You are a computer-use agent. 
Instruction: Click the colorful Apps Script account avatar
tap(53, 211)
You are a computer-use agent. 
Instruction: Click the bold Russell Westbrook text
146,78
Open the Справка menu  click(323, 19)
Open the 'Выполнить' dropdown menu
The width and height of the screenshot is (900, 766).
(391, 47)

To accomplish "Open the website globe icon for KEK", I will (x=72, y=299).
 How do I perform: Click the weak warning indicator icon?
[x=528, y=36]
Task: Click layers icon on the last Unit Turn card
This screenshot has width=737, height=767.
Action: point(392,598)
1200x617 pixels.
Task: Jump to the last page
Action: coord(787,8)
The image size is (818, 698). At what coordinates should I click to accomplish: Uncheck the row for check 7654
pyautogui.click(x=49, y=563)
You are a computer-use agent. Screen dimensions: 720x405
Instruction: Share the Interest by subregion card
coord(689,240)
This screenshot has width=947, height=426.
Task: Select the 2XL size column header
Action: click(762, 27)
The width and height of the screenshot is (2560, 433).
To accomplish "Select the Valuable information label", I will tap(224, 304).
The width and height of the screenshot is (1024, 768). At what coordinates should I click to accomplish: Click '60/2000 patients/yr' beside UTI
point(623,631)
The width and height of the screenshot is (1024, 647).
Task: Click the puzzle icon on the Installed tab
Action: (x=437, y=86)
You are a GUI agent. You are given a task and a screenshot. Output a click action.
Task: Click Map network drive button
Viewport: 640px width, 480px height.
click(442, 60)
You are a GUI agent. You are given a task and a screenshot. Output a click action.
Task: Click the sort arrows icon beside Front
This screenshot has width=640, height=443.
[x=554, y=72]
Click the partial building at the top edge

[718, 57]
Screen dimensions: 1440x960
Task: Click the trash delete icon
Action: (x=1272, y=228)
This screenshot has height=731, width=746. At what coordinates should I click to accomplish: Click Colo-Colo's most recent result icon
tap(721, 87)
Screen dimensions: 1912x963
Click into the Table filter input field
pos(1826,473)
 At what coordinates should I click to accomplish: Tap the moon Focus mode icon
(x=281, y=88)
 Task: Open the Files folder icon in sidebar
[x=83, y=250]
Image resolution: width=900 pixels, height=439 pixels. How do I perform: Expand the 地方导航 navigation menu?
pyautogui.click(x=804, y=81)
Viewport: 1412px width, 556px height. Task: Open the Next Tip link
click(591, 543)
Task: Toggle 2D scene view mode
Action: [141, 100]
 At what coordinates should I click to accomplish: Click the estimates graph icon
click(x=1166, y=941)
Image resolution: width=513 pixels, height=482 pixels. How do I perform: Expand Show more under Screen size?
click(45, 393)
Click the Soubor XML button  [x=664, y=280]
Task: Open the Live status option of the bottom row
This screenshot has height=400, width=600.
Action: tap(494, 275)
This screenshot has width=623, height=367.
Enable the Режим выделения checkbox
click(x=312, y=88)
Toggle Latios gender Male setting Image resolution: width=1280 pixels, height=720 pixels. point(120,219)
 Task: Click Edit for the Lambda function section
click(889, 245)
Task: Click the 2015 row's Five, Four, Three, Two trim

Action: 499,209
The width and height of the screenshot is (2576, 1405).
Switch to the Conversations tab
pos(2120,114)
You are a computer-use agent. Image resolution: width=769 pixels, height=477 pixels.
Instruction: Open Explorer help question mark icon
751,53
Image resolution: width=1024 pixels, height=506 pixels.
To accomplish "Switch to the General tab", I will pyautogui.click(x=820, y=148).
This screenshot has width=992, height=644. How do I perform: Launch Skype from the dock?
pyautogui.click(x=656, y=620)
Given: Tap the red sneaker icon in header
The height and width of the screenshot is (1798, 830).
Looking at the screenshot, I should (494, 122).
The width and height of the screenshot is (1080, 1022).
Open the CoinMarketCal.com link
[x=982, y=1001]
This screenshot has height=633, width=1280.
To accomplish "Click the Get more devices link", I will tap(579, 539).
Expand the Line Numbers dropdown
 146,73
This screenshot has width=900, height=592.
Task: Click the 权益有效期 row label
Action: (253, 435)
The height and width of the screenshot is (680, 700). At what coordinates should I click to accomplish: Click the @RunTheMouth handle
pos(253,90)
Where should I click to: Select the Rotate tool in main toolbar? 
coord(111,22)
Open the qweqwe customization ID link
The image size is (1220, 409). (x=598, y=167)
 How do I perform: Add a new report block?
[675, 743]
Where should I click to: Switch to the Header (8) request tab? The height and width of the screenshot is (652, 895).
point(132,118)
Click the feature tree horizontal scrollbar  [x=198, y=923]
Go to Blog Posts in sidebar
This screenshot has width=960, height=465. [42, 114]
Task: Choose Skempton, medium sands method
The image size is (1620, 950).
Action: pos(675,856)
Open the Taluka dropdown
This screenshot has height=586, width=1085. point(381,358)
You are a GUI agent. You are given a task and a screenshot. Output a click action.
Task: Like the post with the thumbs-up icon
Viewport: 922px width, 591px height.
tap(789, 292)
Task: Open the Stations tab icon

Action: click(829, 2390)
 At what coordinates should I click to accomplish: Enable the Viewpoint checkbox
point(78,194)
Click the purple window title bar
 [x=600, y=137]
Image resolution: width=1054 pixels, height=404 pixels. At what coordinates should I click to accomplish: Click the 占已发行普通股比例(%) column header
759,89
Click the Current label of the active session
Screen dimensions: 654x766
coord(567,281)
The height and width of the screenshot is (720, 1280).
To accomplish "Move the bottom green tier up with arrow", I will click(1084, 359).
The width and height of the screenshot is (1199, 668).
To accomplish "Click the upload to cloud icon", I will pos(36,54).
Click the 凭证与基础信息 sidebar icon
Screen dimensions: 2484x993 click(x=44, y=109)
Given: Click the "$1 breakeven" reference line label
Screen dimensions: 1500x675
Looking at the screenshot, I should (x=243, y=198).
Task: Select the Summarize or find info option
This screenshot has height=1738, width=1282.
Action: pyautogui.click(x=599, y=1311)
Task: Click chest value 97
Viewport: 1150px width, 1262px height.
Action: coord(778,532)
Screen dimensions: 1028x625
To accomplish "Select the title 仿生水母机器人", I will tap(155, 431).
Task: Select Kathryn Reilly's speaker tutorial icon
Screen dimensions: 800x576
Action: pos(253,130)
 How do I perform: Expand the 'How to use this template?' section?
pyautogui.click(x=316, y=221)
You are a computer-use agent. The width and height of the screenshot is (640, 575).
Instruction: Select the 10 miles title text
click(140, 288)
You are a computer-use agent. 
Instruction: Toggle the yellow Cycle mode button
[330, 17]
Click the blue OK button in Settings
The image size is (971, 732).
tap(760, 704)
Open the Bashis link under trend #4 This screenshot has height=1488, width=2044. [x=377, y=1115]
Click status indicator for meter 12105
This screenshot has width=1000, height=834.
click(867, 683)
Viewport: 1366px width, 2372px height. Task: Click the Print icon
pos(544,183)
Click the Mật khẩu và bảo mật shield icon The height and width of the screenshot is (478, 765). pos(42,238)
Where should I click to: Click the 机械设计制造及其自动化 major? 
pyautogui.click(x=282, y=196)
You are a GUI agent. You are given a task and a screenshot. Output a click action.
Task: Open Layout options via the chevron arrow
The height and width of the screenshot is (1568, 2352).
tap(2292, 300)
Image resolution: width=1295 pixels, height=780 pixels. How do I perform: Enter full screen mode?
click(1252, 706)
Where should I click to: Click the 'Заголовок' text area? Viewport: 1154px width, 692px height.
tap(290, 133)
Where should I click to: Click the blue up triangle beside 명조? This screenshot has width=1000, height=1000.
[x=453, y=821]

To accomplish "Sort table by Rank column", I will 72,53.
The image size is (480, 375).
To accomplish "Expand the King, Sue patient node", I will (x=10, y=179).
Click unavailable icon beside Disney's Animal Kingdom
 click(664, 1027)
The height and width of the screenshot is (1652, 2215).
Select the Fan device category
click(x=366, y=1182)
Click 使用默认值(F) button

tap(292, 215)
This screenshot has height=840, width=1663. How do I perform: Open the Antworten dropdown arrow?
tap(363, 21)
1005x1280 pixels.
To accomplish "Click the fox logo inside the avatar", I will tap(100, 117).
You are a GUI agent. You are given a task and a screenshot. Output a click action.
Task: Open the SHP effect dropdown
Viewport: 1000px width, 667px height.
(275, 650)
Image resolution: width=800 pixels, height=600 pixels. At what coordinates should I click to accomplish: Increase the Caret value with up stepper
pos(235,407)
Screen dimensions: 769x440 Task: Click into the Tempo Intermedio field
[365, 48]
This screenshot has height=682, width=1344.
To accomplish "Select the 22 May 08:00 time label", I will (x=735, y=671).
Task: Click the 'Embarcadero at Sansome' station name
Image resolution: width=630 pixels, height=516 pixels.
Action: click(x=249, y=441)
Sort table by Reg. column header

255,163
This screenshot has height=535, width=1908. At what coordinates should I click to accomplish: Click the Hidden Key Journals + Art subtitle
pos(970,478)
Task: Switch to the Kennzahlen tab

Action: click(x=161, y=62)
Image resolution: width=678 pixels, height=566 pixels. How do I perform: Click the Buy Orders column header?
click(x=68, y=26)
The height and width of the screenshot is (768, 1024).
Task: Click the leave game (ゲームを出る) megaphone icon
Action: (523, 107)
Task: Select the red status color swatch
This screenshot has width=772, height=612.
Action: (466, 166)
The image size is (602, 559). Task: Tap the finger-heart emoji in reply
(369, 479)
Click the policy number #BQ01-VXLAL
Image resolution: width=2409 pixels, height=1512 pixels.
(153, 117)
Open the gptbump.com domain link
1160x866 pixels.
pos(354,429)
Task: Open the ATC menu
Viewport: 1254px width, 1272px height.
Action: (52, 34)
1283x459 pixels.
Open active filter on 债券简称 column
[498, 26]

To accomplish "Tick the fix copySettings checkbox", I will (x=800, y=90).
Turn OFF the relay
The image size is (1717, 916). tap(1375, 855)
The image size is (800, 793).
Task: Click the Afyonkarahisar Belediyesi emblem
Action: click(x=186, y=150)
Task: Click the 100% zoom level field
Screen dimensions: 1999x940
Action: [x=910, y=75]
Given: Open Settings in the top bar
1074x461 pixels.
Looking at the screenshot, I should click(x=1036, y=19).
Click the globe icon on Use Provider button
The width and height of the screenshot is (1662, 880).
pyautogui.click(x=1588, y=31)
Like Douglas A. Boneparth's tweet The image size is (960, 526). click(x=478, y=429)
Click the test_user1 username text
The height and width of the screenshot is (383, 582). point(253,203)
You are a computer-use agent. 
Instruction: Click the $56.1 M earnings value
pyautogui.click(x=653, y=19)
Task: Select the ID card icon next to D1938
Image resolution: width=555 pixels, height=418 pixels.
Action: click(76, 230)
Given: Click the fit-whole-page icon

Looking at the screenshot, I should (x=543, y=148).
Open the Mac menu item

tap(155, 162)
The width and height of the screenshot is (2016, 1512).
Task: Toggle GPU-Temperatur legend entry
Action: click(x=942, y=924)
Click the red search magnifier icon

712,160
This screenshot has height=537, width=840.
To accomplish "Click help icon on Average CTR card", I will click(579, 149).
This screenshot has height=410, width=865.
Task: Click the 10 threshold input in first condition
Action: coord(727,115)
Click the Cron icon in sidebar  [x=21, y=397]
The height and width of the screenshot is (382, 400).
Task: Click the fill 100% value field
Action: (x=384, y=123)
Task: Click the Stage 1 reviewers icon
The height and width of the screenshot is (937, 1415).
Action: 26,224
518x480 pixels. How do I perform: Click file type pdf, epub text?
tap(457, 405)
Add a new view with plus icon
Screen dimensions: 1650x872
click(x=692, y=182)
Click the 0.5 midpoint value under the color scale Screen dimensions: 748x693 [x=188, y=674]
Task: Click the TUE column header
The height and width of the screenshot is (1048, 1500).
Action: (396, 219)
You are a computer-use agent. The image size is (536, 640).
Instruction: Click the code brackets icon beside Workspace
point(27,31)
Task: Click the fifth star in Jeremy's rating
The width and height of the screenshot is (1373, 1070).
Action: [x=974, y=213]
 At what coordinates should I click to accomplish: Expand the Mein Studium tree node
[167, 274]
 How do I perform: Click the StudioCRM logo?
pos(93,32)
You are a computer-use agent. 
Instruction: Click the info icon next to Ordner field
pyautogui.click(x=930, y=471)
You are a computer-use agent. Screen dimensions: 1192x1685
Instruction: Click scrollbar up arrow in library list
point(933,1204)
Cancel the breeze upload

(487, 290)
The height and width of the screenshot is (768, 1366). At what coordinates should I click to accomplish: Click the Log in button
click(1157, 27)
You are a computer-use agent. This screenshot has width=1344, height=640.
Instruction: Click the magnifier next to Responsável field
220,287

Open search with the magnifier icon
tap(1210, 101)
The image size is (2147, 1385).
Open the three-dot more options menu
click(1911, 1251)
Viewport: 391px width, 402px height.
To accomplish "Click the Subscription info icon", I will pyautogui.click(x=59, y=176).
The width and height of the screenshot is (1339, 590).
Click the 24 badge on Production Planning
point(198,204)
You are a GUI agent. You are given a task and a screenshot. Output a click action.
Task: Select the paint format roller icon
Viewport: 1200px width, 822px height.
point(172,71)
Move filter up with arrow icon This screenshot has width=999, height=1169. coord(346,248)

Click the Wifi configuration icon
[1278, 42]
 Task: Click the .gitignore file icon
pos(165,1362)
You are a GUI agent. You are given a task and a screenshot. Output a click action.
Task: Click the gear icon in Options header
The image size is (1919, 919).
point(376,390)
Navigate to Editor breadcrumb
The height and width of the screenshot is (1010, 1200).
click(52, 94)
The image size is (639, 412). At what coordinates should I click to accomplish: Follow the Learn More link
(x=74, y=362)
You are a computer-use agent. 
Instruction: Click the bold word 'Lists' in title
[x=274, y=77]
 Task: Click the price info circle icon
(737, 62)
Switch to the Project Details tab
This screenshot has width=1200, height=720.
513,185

###

(PROBLEM TO SOLVE) For the word "bottom", find all matching lines in the entries above and copy them out.

(RESULT OF THE EXERCISE)
Task: Open the Live status option of the bottom row
To accomplish "Move the bottom green tier up with arrow", I will click(1084, 359).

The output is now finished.